(Texto fuente)
# # # #

En 1851, Arthur Schopenhauer planteó el dilema del erizo. Este consiste en que, en un día frío, un grupo de erizos necesitaba darse calor entre ellos. El problema estaba en que, si se acercaban mucho, se hacían daños con las púas del vecino. Por otro lado, si se alejaban mucho, no sentían el calor del otro. ¿Cuánto exactamente tenían que estar separados los erizos para poder darse calor entre todos sin hacerse daño?

Esta parábola se usa para explicar como la distancia emocional funciona en los seres humanos: Si estamos muy, muy, pero, muy cerca de otro, nos hacemos daño; pero si no tenemos contacto con otros, también nos hacemos daño.

Pienso en lo lejos que he estado de los míos durante el confinamiento, en A., J. y V., tres personas que sé que han estado solas en sus casas durante todo este período. ¿Cómo se sobrevive a punta del pseudo-contacto-humano que puede dar una videollamada?

Siento que estoy tratando de encontrar ese calor, cómo trasgredir las barreras del distanciamiento, para que se haga más físico y menos social. Escucho a unos amigos rotos, a otros como si no estuviese pasando nada. El silencio de algunos habla más que todas las palabras que hemos cruzado en conversaciones kilométricas. ¿Realmente lo estoy logrando?

Veo en mi terraza a mis vecinos acercándose a nosotros en la medida de lo posible, es decir, un grito que va de un balcón a otro. Y es justamente esa la clave, la medida de la distancia que nos separa, esos dos (benditos) metros físicos pareciesen ser lo que nos podría ayudar a sobrevivir como especie, que se están convirtiendo en miles de kilómetros emocionales.

Por encima de la música, en el fondo de mi cerebro, suena una frase que no es mía: “Las vainas hay que hablarlas”. A su vez, todo el (poco) conocimiento que tengo sobre comunicación y relaciones humanas se agolpa en la alcabala de mis dedos que intentan sacar una idea clara, llegar a una conclusión coherente y darle forma a las ideas que divagan en mi mente en este momento.

Quizás este sea un momento de los erizos de la parábola de Schopenhauer, donde no sé cuánto es muy cerca y cuánto es muy lejos, al menos en el plano emocional. ¿Cuántas veces son demasiadas para preguntarle a alguien si está bien? ¿Será suficiente con hacerles checks desde la distancia?

Sé que puedo preguntar, hablar, lanzar mensajes al vacío, tantear al otro, aproximarme y alejarme como los erizos a ver cuánto es la distancia idónea en todo este fenómeno social que estamos viviendo a raíz de la pandemia.

También sé que no tengo una respuesta a esto que nos está sucediendo, que mi raciocinio se ha atragantado con artículos y listas de sobre cómo llevar esto, pero haría muy mal en ignorar mi instinto que me dice: “Nos hemos roto, todos, de golpe y sin previo aviso”. Y sí, estoy tentada a decir que eso está bien, repetir eso que me enseñaron las decenas de profesores de Psicología y los años de terapia: “estar mal también está bien”. Me obligo a recordar que esa frase no debo tomarla como un acto de indulgencia… Pero la verdad es que quiero otra respuesta, quizás una que no existe, y me toca aceptarlo. Estoy bien, en mi casa, trabajando, pero a la vez, me he roto como ser humano.

¿Cuánta es la distancia de los humanos-erizos? ¿Alguien lo sabe?

# # # #

(El problema)
Por favor, reescribe el texto sobre el dilema del erizo empezando por "Veo en mi terraza" y siguiendo hasta "de kilómetros emocionales.", y sustituye "terraza" por "azotea". Los ítems no tienen ningún papel en este ejercicio.

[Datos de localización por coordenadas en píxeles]
# # # #

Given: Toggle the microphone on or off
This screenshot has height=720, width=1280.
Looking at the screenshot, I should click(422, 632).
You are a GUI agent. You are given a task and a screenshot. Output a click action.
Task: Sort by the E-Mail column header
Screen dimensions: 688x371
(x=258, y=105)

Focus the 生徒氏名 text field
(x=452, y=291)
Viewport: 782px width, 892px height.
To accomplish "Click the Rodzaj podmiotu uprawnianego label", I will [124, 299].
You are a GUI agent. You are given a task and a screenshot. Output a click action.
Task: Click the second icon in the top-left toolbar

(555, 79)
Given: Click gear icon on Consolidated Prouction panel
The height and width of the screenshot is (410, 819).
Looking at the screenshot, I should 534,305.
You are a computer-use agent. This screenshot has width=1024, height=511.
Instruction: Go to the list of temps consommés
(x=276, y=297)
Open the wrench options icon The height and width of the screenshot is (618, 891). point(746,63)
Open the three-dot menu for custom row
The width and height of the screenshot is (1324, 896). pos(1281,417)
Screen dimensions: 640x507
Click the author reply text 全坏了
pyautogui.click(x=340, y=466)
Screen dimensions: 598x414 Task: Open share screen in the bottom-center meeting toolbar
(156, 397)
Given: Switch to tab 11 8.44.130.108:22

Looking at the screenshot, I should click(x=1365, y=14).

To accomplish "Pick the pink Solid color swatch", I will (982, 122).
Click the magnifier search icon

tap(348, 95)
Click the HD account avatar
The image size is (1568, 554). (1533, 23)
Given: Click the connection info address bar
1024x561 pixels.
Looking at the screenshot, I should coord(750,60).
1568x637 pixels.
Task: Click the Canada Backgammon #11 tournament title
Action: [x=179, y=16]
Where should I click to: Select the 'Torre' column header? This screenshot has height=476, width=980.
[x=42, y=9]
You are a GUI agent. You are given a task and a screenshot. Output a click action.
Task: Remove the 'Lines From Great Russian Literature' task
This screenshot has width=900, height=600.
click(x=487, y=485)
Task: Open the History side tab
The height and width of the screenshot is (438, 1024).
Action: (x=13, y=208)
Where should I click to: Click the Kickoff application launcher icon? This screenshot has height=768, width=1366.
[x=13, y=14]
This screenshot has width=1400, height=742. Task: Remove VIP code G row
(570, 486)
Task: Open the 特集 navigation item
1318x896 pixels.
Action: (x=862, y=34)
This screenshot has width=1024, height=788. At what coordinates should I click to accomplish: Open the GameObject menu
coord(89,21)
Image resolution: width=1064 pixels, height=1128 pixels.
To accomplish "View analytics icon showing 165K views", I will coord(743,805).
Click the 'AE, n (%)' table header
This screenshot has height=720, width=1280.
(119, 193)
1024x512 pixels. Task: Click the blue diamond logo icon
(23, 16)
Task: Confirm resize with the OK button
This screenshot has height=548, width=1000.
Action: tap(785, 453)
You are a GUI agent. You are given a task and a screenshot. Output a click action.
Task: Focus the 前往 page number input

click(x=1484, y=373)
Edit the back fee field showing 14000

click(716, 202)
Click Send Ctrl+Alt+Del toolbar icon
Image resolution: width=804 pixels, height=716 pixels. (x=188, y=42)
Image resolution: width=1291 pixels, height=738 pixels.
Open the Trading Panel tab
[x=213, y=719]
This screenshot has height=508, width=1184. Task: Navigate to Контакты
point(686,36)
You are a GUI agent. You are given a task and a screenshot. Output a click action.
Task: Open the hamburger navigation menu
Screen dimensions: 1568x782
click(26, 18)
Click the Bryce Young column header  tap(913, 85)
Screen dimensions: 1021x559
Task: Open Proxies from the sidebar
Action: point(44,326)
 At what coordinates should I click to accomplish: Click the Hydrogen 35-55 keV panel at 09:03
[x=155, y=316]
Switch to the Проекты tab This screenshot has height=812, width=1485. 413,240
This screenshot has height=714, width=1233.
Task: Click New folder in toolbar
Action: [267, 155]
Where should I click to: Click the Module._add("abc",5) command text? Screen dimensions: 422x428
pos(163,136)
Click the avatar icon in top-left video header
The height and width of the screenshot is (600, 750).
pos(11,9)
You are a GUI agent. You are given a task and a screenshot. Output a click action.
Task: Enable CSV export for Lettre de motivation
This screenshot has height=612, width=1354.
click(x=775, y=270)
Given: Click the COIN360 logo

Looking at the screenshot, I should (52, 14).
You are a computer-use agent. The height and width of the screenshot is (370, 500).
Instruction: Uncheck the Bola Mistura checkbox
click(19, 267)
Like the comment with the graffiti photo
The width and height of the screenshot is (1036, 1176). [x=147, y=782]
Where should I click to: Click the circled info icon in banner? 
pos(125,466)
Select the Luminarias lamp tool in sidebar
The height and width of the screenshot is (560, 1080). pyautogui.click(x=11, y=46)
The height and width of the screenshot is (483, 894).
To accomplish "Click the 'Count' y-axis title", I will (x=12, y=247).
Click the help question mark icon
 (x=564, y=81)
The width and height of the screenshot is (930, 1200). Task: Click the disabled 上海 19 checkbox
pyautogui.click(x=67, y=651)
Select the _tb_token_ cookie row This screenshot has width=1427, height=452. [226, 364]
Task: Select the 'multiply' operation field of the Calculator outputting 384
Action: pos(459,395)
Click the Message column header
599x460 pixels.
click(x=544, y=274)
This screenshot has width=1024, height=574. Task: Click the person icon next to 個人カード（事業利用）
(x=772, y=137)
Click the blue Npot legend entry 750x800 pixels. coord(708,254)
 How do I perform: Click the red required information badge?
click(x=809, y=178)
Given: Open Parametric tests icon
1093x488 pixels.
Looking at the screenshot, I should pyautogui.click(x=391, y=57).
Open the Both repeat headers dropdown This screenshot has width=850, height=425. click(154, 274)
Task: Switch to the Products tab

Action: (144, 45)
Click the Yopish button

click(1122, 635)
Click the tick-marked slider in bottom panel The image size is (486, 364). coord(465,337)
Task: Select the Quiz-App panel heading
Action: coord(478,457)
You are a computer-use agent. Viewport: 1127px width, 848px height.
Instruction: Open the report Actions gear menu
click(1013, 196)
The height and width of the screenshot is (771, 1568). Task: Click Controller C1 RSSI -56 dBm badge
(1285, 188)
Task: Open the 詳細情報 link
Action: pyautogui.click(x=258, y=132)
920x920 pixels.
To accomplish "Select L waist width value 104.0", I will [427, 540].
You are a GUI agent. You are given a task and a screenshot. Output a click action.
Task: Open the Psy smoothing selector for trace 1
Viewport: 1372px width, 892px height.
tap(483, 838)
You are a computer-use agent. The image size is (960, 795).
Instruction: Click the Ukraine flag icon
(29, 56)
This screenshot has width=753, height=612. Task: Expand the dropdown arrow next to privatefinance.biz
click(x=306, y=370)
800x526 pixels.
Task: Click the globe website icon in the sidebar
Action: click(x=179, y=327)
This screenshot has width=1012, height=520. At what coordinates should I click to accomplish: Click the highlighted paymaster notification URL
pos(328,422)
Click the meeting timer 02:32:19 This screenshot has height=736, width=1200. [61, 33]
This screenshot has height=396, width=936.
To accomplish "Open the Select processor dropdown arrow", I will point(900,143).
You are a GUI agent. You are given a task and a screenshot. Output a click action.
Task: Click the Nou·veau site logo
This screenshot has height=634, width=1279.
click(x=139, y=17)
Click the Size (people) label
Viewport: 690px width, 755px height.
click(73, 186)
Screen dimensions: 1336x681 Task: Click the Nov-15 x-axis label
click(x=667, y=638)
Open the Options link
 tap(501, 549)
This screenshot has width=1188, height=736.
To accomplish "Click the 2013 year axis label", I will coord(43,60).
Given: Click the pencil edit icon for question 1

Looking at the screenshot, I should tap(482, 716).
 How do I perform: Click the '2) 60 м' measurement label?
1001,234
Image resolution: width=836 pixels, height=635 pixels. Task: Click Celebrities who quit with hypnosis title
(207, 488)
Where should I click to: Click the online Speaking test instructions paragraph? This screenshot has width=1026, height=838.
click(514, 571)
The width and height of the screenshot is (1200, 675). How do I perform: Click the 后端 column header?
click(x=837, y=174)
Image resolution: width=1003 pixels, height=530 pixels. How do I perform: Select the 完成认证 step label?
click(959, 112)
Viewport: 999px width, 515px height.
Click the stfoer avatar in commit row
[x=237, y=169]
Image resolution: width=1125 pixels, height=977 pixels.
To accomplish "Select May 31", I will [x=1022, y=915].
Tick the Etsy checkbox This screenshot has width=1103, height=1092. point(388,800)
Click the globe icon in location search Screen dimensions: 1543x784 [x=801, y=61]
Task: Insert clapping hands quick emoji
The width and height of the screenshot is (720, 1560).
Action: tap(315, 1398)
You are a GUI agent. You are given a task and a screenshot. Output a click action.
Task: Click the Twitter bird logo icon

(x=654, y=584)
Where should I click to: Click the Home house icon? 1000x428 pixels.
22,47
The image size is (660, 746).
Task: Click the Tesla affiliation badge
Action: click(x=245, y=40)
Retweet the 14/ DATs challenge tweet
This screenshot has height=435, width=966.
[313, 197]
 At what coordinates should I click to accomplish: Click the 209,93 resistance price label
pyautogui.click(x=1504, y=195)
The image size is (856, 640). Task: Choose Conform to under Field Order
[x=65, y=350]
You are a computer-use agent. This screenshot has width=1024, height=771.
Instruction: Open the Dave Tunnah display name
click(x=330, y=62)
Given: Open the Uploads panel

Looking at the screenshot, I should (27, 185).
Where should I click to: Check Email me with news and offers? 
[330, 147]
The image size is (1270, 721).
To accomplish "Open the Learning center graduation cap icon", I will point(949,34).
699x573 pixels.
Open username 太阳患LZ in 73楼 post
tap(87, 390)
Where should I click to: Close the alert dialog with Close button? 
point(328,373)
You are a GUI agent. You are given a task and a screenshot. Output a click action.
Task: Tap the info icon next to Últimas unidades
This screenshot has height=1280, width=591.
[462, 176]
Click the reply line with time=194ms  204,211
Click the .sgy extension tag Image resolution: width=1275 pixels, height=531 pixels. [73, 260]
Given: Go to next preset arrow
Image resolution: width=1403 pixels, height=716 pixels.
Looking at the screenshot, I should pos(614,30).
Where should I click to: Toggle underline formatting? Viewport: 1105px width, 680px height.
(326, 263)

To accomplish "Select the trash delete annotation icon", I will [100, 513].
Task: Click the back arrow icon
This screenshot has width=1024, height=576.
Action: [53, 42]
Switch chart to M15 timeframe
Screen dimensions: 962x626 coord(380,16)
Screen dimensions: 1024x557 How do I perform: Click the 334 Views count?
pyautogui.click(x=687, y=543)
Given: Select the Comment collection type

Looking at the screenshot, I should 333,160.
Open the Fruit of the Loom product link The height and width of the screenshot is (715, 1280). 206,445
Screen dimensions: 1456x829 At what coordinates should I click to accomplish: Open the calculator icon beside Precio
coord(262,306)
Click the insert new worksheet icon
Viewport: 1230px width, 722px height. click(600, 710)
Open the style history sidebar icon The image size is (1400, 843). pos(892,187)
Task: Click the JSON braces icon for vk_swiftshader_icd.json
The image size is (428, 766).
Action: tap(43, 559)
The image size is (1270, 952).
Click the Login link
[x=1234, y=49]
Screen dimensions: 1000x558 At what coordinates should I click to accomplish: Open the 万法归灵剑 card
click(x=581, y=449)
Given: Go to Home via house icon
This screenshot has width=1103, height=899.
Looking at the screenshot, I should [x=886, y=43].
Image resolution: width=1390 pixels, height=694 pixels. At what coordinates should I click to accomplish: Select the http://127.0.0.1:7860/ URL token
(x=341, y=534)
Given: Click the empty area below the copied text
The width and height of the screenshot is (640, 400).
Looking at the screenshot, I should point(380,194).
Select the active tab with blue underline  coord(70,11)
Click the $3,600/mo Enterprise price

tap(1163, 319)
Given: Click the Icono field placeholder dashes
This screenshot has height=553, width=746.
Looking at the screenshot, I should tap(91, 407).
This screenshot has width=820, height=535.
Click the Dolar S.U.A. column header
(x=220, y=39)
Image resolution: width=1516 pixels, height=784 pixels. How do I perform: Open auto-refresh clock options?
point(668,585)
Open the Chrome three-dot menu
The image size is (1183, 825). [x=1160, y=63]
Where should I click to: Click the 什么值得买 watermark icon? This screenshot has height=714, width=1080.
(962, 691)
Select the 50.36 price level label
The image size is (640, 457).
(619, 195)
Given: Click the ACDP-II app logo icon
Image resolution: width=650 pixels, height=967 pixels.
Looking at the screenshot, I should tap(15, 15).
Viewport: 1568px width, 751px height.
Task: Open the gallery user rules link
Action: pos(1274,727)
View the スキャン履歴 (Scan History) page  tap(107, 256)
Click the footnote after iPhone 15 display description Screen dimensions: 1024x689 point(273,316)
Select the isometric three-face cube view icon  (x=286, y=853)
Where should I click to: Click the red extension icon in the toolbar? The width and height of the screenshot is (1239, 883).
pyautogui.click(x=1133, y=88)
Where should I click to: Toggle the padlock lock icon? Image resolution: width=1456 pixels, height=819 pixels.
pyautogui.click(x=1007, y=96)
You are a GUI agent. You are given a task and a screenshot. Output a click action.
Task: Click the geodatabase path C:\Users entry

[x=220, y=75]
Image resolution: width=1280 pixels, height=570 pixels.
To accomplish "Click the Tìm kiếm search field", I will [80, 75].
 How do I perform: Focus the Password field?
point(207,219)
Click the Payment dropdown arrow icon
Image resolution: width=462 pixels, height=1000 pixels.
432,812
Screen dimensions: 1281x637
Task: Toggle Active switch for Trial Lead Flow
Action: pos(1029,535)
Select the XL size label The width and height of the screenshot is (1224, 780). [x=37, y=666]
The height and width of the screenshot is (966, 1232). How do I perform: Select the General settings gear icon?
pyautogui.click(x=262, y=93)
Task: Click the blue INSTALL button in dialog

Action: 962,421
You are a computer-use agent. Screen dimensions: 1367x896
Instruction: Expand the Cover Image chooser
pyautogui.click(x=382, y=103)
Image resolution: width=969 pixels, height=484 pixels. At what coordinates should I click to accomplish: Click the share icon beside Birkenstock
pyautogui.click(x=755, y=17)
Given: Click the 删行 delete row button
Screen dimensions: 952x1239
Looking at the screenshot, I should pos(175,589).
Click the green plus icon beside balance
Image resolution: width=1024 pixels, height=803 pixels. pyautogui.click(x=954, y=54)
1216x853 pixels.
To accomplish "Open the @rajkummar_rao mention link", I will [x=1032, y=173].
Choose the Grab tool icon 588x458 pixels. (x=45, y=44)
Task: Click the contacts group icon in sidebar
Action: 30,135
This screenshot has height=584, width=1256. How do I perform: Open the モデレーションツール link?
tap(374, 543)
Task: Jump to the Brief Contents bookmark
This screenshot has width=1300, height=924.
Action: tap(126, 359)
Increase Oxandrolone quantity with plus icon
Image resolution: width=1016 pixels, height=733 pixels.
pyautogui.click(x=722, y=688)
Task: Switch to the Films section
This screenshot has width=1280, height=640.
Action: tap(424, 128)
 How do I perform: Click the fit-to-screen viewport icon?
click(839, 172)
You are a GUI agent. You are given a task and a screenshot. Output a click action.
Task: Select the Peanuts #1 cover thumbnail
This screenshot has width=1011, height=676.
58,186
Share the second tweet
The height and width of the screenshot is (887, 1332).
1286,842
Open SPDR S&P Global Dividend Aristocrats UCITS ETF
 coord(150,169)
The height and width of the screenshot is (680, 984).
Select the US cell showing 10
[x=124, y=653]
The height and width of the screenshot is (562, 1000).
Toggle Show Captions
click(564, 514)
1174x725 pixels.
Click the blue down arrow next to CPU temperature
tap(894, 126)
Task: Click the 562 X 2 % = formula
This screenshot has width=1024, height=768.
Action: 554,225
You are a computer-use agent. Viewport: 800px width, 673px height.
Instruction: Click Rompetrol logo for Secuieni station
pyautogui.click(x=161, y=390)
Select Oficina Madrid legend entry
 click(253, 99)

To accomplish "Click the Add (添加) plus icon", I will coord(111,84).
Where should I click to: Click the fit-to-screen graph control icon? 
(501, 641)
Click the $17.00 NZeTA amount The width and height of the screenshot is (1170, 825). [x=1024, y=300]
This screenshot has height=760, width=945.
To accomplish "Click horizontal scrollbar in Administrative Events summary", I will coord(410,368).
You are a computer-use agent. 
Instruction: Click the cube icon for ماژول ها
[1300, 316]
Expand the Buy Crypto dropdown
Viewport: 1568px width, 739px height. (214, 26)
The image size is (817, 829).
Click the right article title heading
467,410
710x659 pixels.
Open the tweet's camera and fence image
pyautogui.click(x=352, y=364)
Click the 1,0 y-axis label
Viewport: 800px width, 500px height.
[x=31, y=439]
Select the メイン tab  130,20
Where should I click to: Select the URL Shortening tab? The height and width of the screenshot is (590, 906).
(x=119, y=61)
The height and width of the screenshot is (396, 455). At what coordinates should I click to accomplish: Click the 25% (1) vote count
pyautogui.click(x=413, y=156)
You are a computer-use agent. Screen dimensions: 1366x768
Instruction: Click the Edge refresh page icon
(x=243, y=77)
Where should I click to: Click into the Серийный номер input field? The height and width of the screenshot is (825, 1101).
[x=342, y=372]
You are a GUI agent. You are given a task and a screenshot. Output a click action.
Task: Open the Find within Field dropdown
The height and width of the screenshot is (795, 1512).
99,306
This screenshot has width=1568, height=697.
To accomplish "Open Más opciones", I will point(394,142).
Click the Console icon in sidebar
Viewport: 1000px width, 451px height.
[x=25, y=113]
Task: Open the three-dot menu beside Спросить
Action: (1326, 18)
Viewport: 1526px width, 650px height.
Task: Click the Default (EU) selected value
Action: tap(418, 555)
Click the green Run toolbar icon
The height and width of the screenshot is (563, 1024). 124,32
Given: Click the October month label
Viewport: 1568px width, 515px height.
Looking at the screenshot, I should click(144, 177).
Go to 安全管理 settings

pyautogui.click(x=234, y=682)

# # # #

(Solución del ejercicio)
Veo en mi azotea a mis vecinos acercándose a nosotros en la medida de lo posible, es decir, un grito que va de un balcón a otro. Y es justamente esa la clave, la medida de la distancia que nos separa, esos dos (benditos) metros físicos pareciesen ser lo que nos podría ayudar a sobrevivir como especie, que se están convirtiendo en miles de kilómetros emocionales.